Peer Pitching is a short but very effective intervention to get unstuck, get fresh ideas and new angles in the pitch. The team and their new ‘interim pitcher’ have little time (around 10 minutes) to prepare the pitch when representing the new team. Therefore, they (team + new pitcher) will have to make bold choices, prioritise and get to know the core of the pitch straight away. What sometimes happens is that the rest of the team gets the path to the innovation, the storyline, certain important elements and key metrics seen from another angle.

4. Startups are always advised to tell their personal story of how they came up with the idea for their business, about the problem they’re solving, about their all-star team who can make the solution happen and their metrics. When you look back now, would you be able to tell us which of these points usually sticks the most with the second startup performing their colleague’s pitch during the Peer Pitching exercise? Or it varies every time?
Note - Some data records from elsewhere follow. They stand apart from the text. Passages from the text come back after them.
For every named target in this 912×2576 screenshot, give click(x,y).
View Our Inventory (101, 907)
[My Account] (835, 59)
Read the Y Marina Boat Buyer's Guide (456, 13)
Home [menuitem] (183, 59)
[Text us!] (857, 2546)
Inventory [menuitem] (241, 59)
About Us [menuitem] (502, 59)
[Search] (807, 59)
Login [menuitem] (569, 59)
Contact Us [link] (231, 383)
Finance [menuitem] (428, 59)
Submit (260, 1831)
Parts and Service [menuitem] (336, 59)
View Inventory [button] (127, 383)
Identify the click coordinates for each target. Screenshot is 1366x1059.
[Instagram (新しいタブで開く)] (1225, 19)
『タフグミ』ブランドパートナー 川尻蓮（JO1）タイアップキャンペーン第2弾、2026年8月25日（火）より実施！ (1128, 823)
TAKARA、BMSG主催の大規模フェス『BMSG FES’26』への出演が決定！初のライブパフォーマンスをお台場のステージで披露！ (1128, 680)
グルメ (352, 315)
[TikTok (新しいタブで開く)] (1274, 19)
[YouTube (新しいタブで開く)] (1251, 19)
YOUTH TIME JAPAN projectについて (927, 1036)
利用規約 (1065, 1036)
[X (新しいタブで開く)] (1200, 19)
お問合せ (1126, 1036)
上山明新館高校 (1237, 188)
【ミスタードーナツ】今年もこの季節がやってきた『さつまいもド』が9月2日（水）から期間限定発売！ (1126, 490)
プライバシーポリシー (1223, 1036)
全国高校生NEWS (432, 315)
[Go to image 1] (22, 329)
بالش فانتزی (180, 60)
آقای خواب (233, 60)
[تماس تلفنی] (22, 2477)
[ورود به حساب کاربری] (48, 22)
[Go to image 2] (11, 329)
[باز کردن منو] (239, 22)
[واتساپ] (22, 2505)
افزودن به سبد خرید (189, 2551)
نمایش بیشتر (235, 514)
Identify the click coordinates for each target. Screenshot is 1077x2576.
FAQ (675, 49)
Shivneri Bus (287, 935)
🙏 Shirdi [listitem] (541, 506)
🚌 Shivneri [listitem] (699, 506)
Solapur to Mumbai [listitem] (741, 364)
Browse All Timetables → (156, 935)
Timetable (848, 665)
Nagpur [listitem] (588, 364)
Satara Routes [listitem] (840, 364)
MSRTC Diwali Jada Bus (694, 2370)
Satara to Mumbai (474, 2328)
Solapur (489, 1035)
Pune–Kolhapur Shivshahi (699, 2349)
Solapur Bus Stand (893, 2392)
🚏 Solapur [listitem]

It varies every time. It depends on how long they know each other, their propositions and how often they have seen each other pitch.

My observation is that rather good parts of the pitch are remembered. Good examples are supplemented and strengthened by their own experiences. The weaker parts of the pitch are often forgotten.

When the pitcher has only 10 minutes to prepare a strong pitch, they tend to use only the parts that resonated with the audience; the strong parts. The weaker parts are improved with their own experience, better examples or small and subtle adjustments.

5. From your experience, which advice would you give startups on how to make their pitch more memorable? It can be a pitch tip or an exercise they could try.

It’s all about the team. There are thousands of ideas on a specific topic or in a specific market. None of these ideas are unique. The team, their experience, drive and collaboration is the key to success.

Know your story by heart and deliver it convincingly and enthusiastically: Why you? What drives you and your team? Why is this team going to make this happen?

Last but not least, use The Pitch Canvas (, a brainstorming tool that helps you visualise your whole pitch on one page. The Pitch Canvas is created by David Beckett, the best pitch coach that I know!